Top of DATA
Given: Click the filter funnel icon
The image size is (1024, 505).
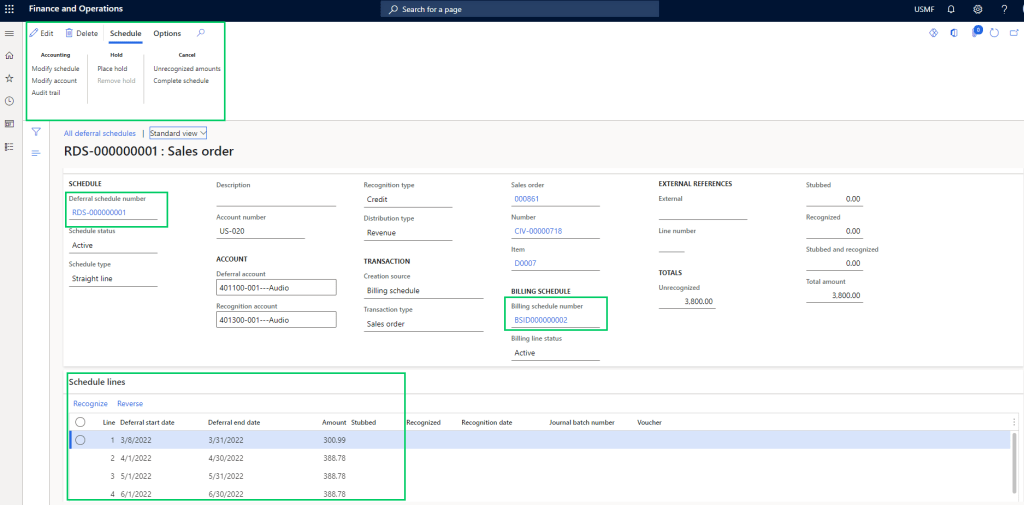Looking at the screenshot, I should tap(36, 132).
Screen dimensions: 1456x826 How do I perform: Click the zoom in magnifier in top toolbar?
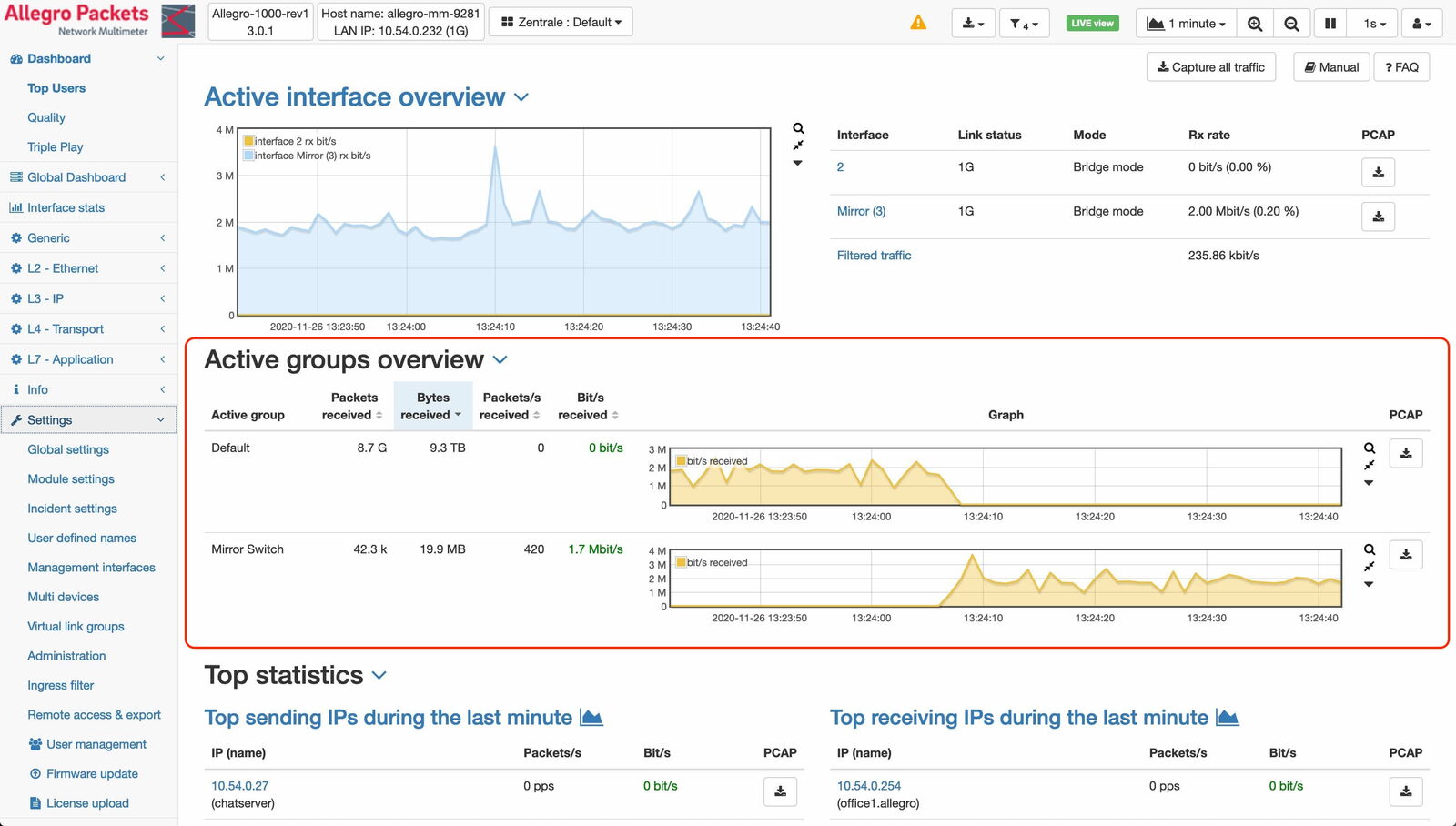click(1255, 24)
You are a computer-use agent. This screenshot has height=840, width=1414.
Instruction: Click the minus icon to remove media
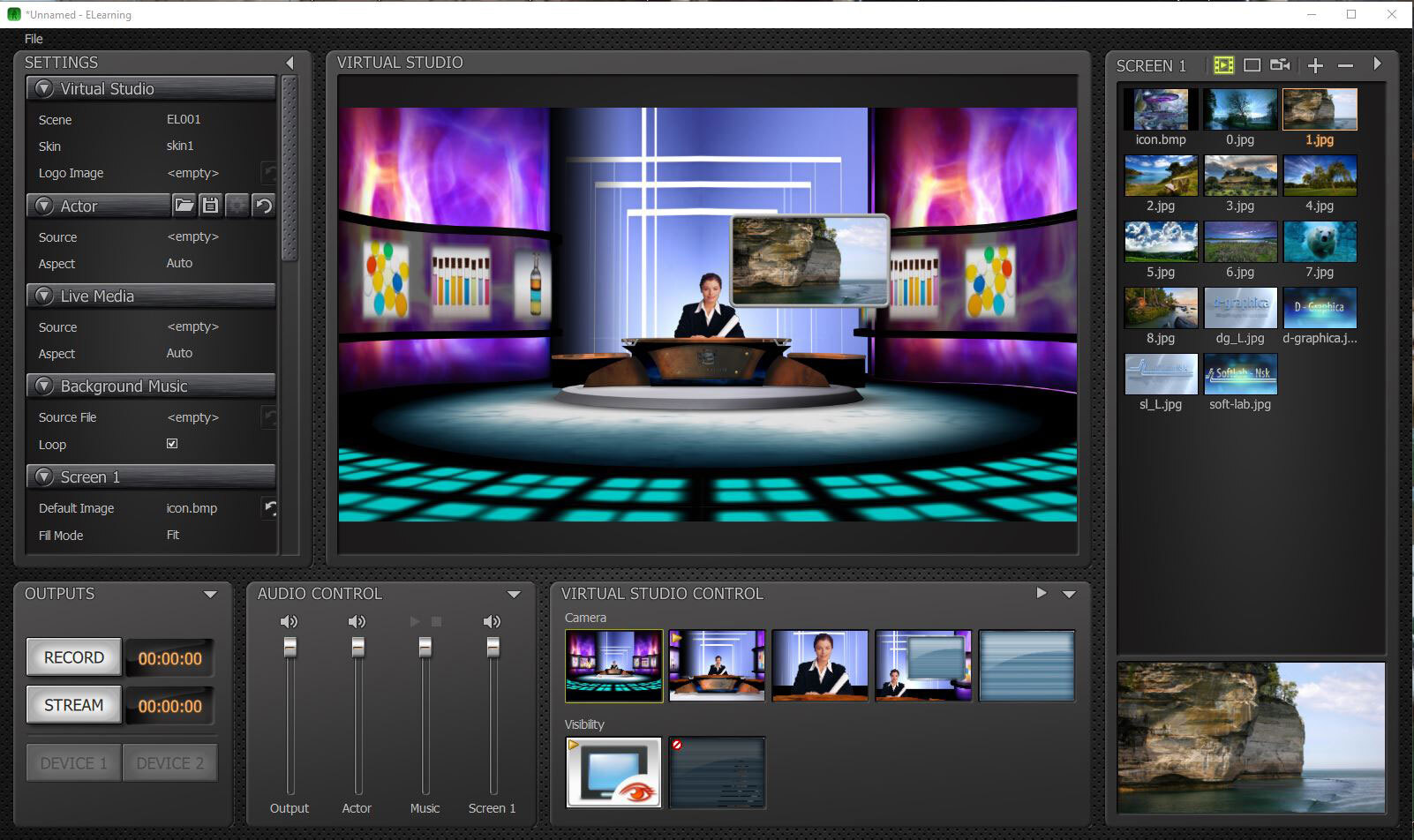coord(1345,65)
Bottom of DATA
## PROMPT
An exact, word-for-word copy of the records is expected, with no pictures in it.

## TASK RESULT
Given: Click the filter funnel icon
The image size is (1024, 505).
Looking at the screenshot, I should tap(36, 132).
Screen dimensions: 1456x826 How do I perform: Click the zoom in magnifier in top toolbar?
click(1255, 24)
You are a computer-use agent. This screenshot has height=840, width=1414.
Instruction: Click the minus icon to remove media
coord(1345,65)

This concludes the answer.